“Danish Queen Masterminded Muhammad Cartoon Affair”

Queen Margrethe II of Denmark was the villain behind a hate campaign against Islam and Muslims which culminated in the Danish Cartoon affair. At least that is what some Danish imams maintain. On 30 September 2005 the Danish daily Jyllands-Posten published twelve cartoons depicting the Prophet Muhammad. According to the imams it was the Queen who instigated this when in April 2005 she urged the Danish people to resist Islam.

This allegation was made to Arab newspapers, officials and politicians by Danish imams, touring the Middle East nine months ago in order to stir up hatred and violence against Denmark. The imams claimed Margrethe had urged the Danes to fight the Muslim minority in the country.

This information was revealed last Summer by the Danish Foreign Ministry, which had been informed by Det Dansk-Egyptiske Dialoginstitut, the Danish-Egyptian Dialogue Institute. The imams also claimed that the Danish government and the Danish people were behind the hate campaign. Hanna Ziadeh, the media researcher for the Det Dansk-Egyptiske Dialoginstitut, said the imams’ aim was to make the entire Danish people responsible for the Muhammad cartoons.

The imams also told the Islamic world that their voice was excluded from the Danish media and that more “horrible reviles” against Islam were being planned in Denmark, including blasphemous films and threats to burn down mosques. Ziadeh said the information he gathered was only from about ten interviews given by the imams to as many large Middle Eastern newspapers. However, the imams talked to many more Arab media, including several TV stations. Only a small part of the false information which the imams spread in the Middle East is actually known in the West.

The imams have consistently claimed that they only told the truth during their tour and that false information in the interviews are the responsibility of the journalists who wrote them. Ziadeh, however, says that the cases of false information are so numerous that they cannot be explained as being merely mistakes made by the journalists. In the interviews he also discerns a pattern which makes the imams’ denial untrustworthy.

According to Hanna Ziadeh “The avowed aim of the imams was to create huge indignation in the Muslim world in order to mobilize broad public protests which would eventually force Jyllands-Posten and the Danish government to apologize. But the cartoons alone were obviously not brutal enough. Therefore the imams were forced to underline that the affair was more than just some drawings in a single newspaper on one specific day. This had to be part of a systematic insult including an offensive film and a censorship of the Koran and there had to be a government and an entire nation behind this hate campaign against Islam and Muslims.”

The campaign of the hatemongering Muslim religious leaders against Denmark and Jyllands-Posten is not over yet.
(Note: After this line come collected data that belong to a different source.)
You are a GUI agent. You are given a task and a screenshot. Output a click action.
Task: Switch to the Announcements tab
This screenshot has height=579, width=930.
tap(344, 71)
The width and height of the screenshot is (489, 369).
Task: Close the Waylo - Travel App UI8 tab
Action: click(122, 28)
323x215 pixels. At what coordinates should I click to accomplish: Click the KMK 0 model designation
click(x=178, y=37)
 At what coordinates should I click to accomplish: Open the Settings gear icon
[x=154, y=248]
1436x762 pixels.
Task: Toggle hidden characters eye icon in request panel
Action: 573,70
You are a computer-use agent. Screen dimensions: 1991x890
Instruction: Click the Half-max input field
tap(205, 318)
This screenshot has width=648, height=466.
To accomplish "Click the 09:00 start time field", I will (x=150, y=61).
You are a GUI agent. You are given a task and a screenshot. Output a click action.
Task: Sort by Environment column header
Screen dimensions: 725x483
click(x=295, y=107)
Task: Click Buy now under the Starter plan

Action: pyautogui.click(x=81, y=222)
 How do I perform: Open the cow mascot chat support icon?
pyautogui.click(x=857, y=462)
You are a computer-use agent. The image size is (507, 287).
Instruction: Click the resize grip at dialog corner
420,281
Last August the Egyptian Grand Imam, Sayyed Tantawi, said the newspaper should be closed down and its editor, Carsten Juste, imprisoned for three years. According to Tantawi, who is the spiritual leader of one billion Sunni Muslims, Fleming Rose, Jyllands-Posten’s former cultural editor who commissioned the Muhammad cartoons, should suffer the shame of being depicted as a pig. The Grand Imam said the cartoon affair had nothing to do with freedom of expression, but the freedom to be presumptuous. “In the West you must understand that you cannot treat prophets in the same way as presidents or other ordinary people,” Tantawi told the Danish daily Berlingske Tidende.

According to a poll produced by Rambøll Management one year after the Danish cartoons were published, 53% of the Danes still believe Jyllands-Posten did nothing wrong by publishing the cartoons, while 38% think the cartoons should never have been published and the others are not sure. In a similar poll last November (which was before Muslims began rioting, burning down embassies and boycotting Danish products) 54% said it was the right decision to publish the cartoons while 25% said it was not.

Another poll, published in early September, says that 57% of the Danish people expect another crisis similar to the cartoon affair to take place within the next five years. The poll also shows that, while a few months back 50% thought Islam and democracy could be reconciled, today only one third thinks this is possible. A vast majority of the Danes want tighter immigration laws. According to yet another recent poll one in four Danes is more negative towards Islam and Muslims in Denmark than before the cartoon affair.

When will this stop?

When will this stop? Everyday a new issue arises that pits Islam against Christians. From small issues to fake issues, whatever issue that can be culled from nothing, will be used. THe queen being at fault? You can see her statement means something, but to point it as the root? I think some muslims are getting desperate to point a finger at someone.

The freedom to be presumptuous..

"The Grand Imam said the cartoon affair had nothing to do with freedom of expression, but the freedom to be presumptuous." 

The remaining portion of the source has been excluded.